21 January 2012

Cannabis Use Associated With Enhanced Cognitive Functioning In Schizophrenia

A recent study examining the relationship between neuropsychological performance and three different indices of cannabis use in schizophrenia has revealed that use of cannabis is linked with enhanced cognitive functioning in schizophrenia.

The indices were DSM-IV lifetime abuse/dependence, frequency of use, and recency of use. Sixty males suffering from schizophrenia/schizoaffective disorder and 17 healthy males were recruited as part of the study. The two groups were matched for age, education years, and premorbid IQ and the researchers assessed medical history, substance use, and psychiatric symptoms of the recruits. A neuropsychological battery was also administered for assessing attention/processing speed, executive functions, memory, and perceptual organization. Substance use within twenty-four hours of cognitive assessment was screened by urine analysis, and a range of confounds were controlled.

EXERCISE DETAILS:
Answer these questions about the article on cannabis use in schizophrenia:
(a) With what does the study link the use of cannabis?
(b) How many healthy males were recruited?
(c) What method screened for substance use within twenty-four hours of cognitive assessment?

Pixel coordinate grounding data:
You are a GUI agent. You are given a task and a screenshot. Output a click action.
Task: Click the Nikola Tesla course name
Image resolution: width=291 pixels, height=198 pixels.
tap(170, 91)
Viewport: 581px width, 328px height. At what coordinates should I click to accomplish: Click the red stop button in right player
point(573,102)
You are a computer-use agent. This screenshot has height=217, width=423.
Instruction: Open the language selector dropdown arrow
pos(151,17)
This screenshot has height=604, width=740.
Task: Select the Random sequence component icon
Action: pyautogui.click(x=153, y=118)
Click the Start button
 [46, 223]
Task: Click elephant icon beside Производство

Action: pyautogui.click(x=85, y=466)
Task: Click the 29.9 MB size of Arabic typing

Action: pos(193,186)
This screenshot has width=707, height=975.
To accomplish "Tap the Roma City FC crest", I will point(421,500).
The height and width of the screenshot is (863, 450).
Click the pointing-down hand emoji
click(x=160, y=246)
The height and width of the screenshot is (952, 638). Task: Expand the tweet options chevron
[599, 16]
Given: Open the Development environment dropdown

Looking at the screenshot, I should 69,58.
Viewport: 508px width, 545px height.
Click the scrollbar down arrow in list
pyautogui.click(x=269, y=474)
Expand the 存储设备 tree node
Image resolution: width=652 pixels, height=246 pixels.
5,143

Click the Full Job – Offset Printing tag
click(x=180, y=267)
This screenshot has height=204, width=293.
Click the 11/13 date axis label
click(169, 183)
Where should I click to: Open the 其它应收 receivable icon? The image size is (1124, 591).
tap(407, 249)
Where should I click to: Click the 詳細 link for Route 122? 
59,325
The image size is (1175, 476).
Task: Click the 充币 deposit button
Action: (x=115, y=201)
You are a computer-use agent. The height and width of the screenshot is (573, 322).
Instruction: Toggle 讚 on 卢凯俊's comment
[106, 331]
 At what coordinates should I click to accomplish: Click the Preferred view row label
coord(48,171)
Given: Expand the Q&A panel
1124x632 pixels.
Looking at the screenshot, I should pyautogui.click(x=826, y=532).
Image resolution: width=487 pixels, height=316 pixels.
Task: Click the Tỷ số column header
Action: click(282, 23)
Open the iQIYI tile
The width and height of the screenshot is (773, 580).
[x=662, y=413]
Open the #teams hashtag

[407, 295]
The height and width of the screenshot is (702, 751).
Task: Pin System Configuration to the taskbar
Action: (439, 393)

EXERCISE RESULT:
(a) Enhanced cognitive functioning in schizophrenia
(b) 17
(c) Urine analysis